Se o ministro da Educação tivesse dito, em 1957, as bobagens que vem dizendo, teria sido ridicularizado pelos humoristas Valter Brhoda e Pinguinho, no programa da Rádio Farroupilha, Na Banca do Sapateiro.
O que diz o ministro de polêmico: “não adianta um jovem diplomar-se e depois ir trabalhar no Uber”. O Uber entrou no Brasil faz pouco. Trata-se de modalidade de transporte individual por aplicativo no celular.
Sociólogos falam que chegamos à era da “uberização do trabalho”. Desaparece a relação empregador/empregado. Cada um é “empreendedor”. É o que acontece no Brasil. Milhões de desempregados “se reinventam” para sobreviver. Deste modo, engenheiro que perdeu o emprego adapta seu carro, se associa à Uber internacional, e vai trabalhar como “empresário”. O torneiro mecânico desempregado, equipa a velha Kombi e oferece serviços de consertar panelas. O operário da prefeitura despedido aluga um carrinho e vai catar lixo reciclável. Milhões já fazem isso, assim.
A atual fase de desenvolvimento das forças produtivas consolida o trabalho robotizado. Cada vez mais sobrarão os trabalhadores, chamados de operários ou de colaboradores. O empresário equipa sua empresa com máquinas inteligentes e despede os humanos como força de trabalho dispensável. E o exército dos desocupados aumenta no mundo todo. Os “uberizados” constituem uma nova categoria de trabalhadores. A reforma trabalhista votada no governo passado se fez para facilitar a precarização do trabalho.
O taxista “uberizado” trabalha quinze horas, sem vínculo, sem direitos trabalhistas, férias, descanso remunerado, tempo para aposentadoria. O governo faz constar estes milhões de trabalhadores “uberizados” como “empregados”. Assim, quando desempregado sai a catar lixo será contado como empregado.
Para este crescente universo de desempregados ou semiocupados, os governos já não planejam mais escola. Eles terão de aprender ciscando com o celular as sobras do saber universal. A escola será mantida para poucos, para exercer funções restritas, altamente remuneradas, a serviço das elites econômicas e políticas. A humanidade ficará órfã do saber. As novas gerações sofrerão a deformação coletiva da “rebarbarização”.
Há cinquenta mil anos os humanos eram o “homo faber”. Animais que sobreviviam caçando, pescando, recolhendo folhas, raízes e frutos. Comunicavam-se através de gritos, assobios, gestos, risos e choro. Lentamente, seu cérebro foi se modificando. Aos poucos aprenderam a comunicar-se pela fala, e mais tarde pela escrita. Surge o “homo sapiens”. Alguns séculos depois ele se torna agricultor. O salto da condição de “homo faber” para a de “homo sapiens” durou dezenas de séculos.

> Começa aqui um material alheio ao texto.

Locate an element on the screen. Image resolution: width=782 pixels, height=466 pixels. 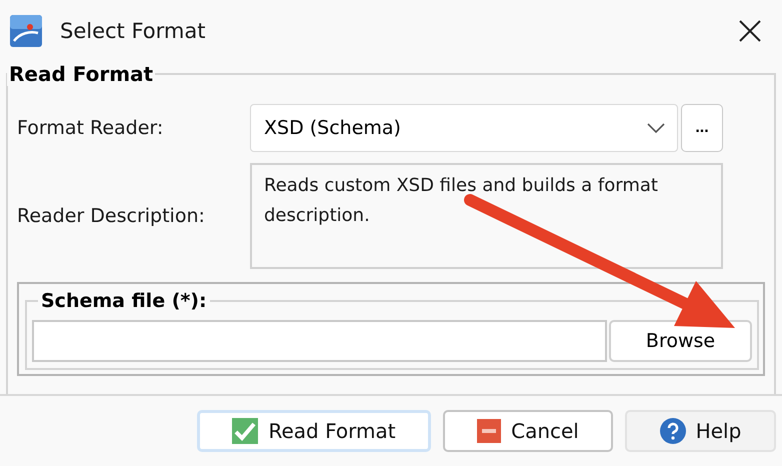
group-title: Schema file (*): is located at coordinates (124, 301).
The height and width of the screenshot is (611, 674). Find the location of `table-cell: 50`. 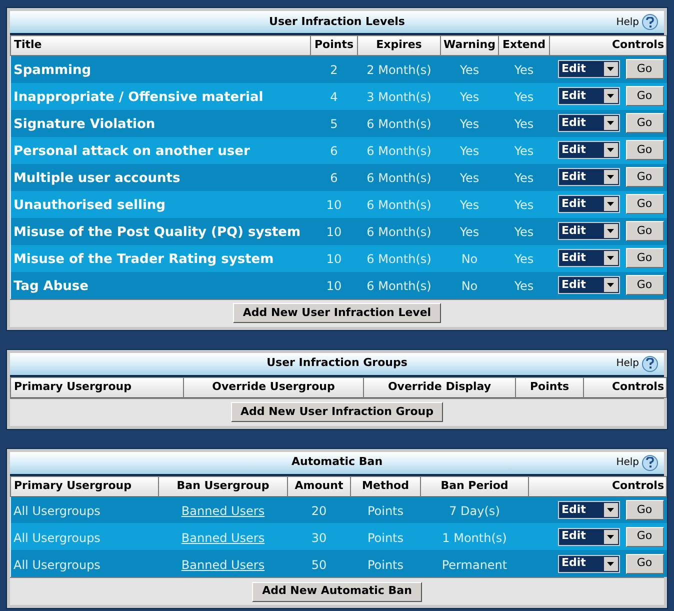

table-cell: 50 is located at coordinates (319, 565).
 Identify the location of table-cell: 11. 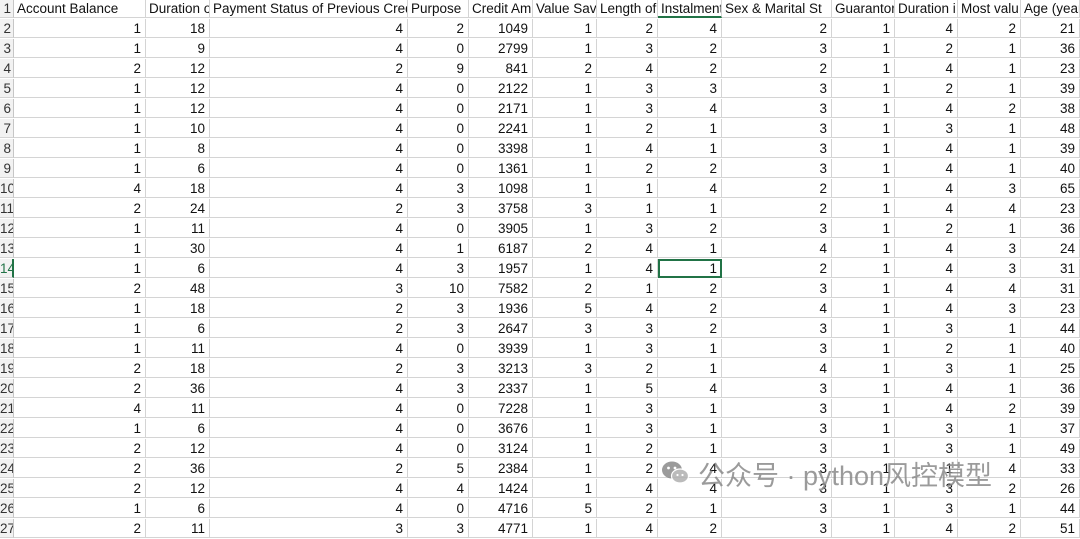
(178, 528).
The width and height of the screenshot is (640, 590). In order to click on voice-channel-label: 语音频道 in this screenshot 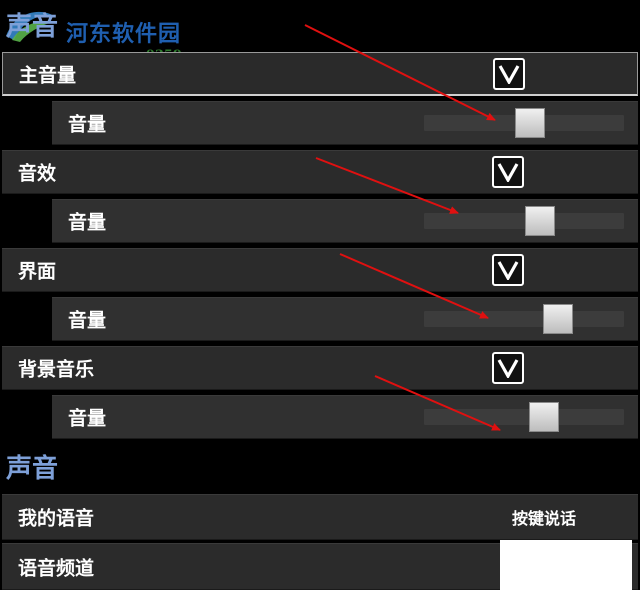, I will do `click(56, 568)`.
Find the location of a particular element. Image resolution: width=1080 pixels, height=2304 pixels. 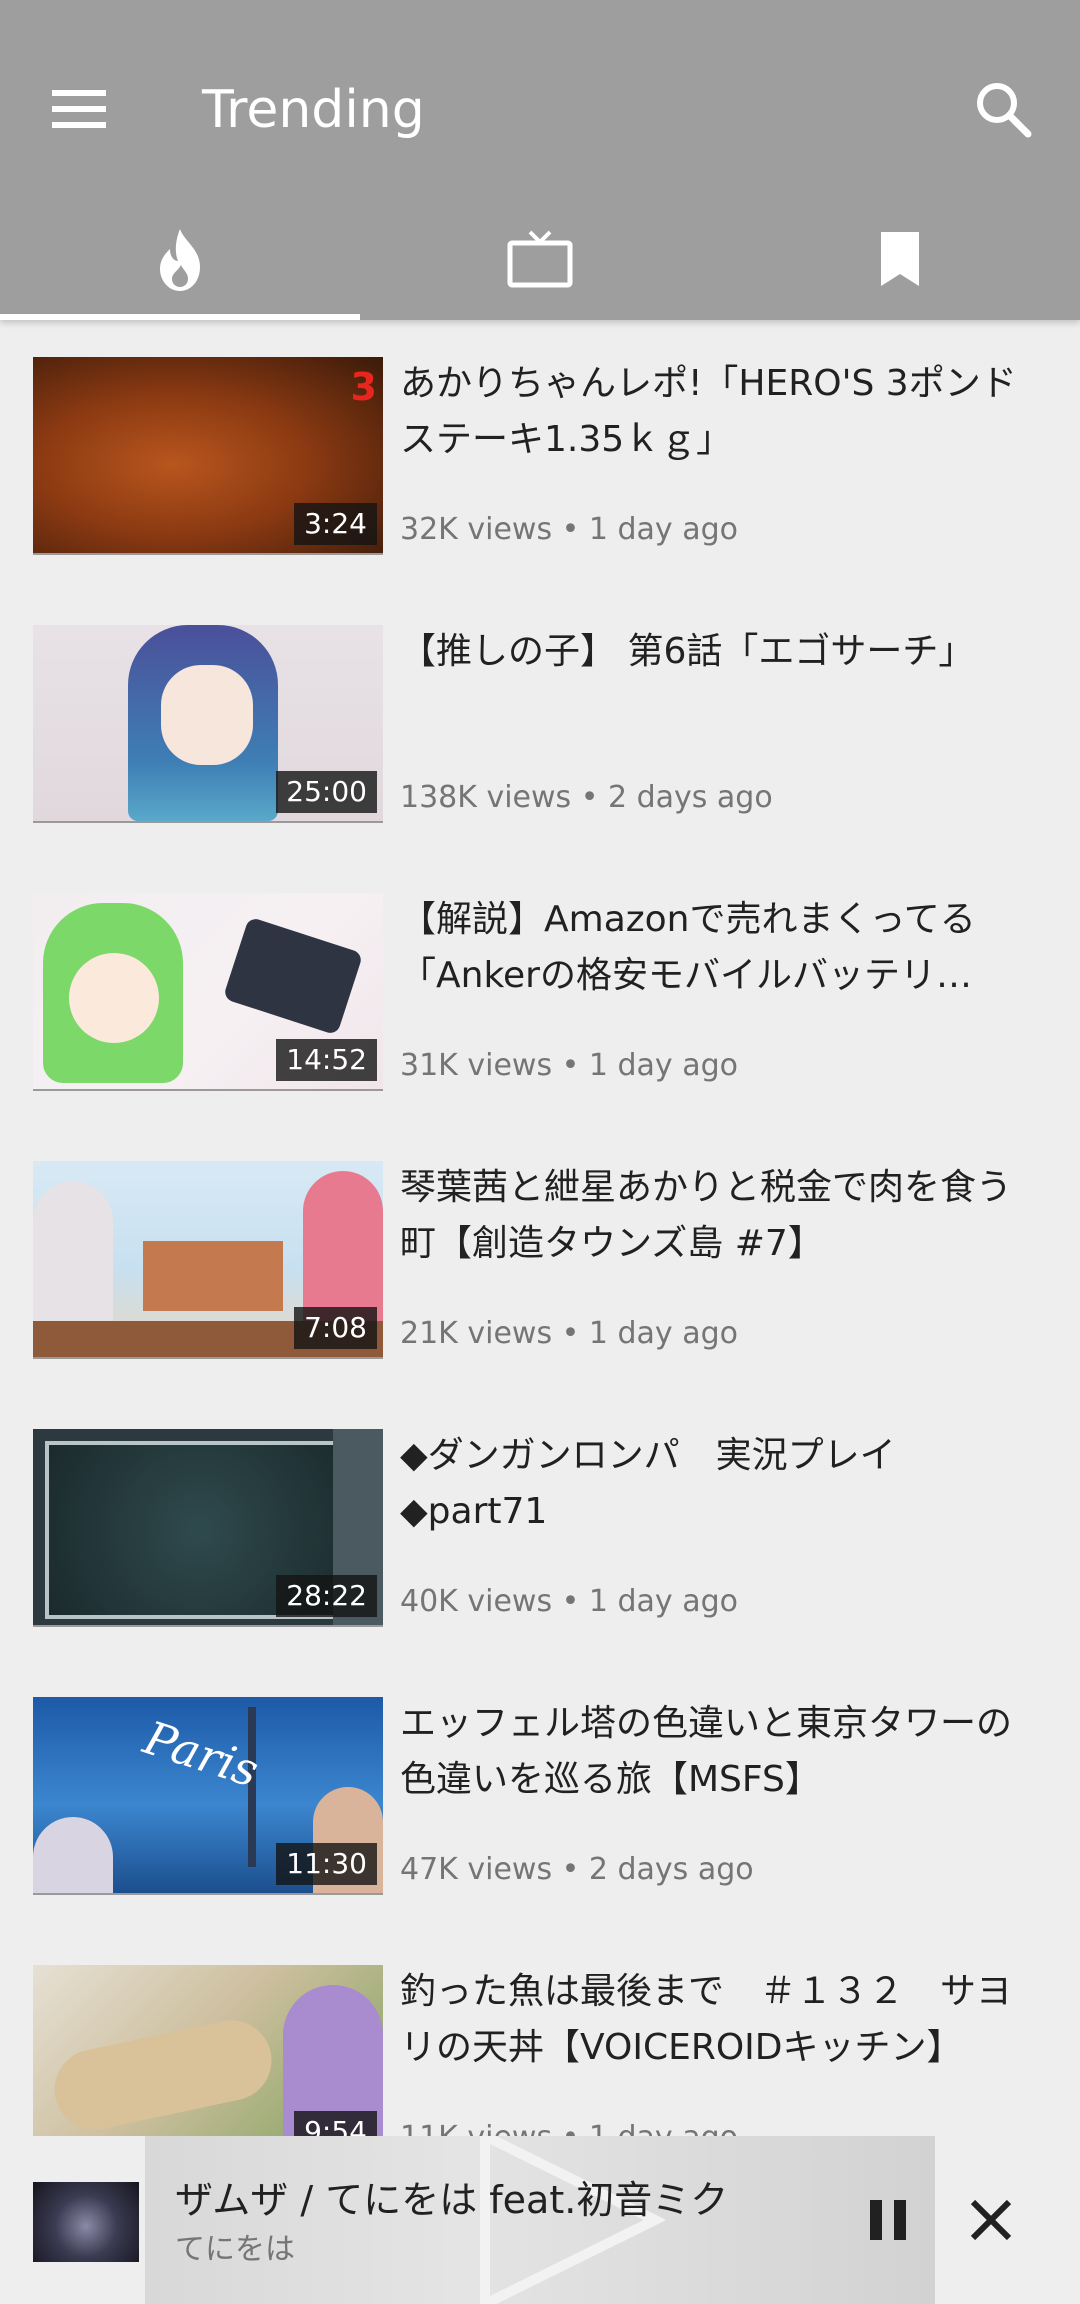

Os humanos deixaram de ser meros bichos para serem animais inteligentes por terem aprendido a falar, a se comunicarem, a escreverem suas ideias, e acumularem o saber de suas experiências. A última geração recebia das anteriores seu legado na forma de saberes e fazeres. Um agricultor, sem ou com pouca escola, dominava as práticas de seus ancestrais.
E chegamos hoje, à era da inteligência artificial, o tempo do “homo digital”. O saber ficará fora do cérebro humano. Será administrado pelas máquinas. Para isso, poucos altamente escolarizados bastarão para desenvolver e aplicar o conhecimento.

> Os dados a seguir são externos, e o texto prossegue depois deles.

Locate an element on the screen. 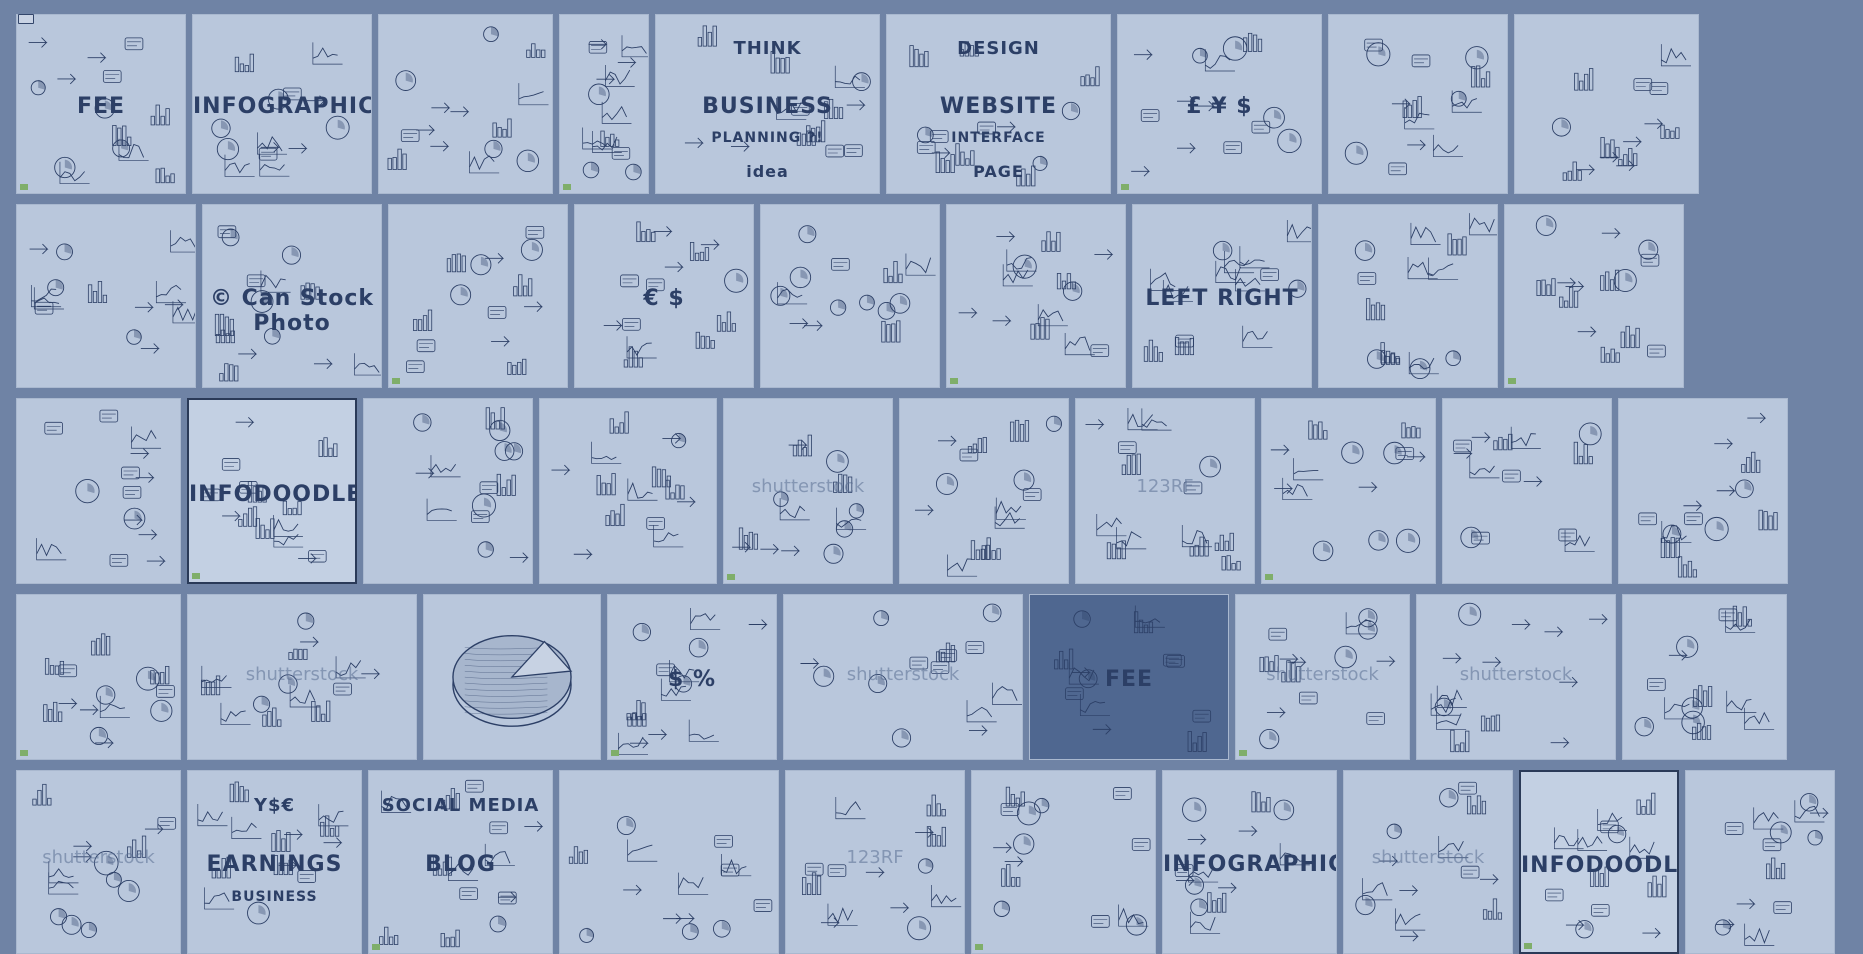 The width and height of the screenshot is (1863, 954). 3d-chart-doodles-icon is located at coordinates (471, 485).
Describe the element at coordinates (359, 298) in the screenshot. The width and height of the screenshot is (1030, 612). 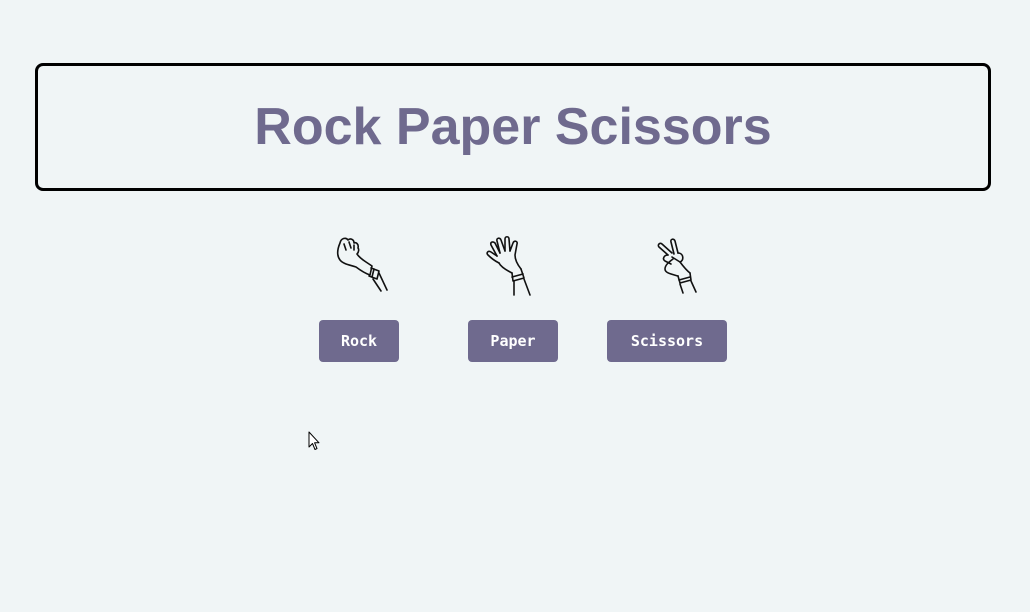
I see `choice-rock: Rock` at that location.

É isto o que quis dizer o ministro ao falar do engenheiro taxista. Ocorre que o saber não foi inventado apenas para agregar valor ao trabalho. O “homo sapiens” é um tipo de animal que necessita visceralmente do saber para ser gente. A Unesco contradiz o ministro ao afirmar que a função da escola é ensinar a pensar, a fazer, a conviver e a ser gente plenamente desenvolvida.
É ideal civilizatório que todos os humanos pudessem conhecer tudo o que se produziu de saber ao longo dos séculos. Seria o “máximo” um taxista exibir diploma de universidade como conquista pessoal. Péssimo, é o engenheiro frustrado ter de sobreviver como taxista.
A “uberização” da vida é o maior risco que a humanidade já enfrentou. Será uma ditadura obscurantista que poderá durar séculos. O “homo digital” é o humano degradado à condição de servir para nada. Talvez seja a última etapa da história do “homo sapiens”.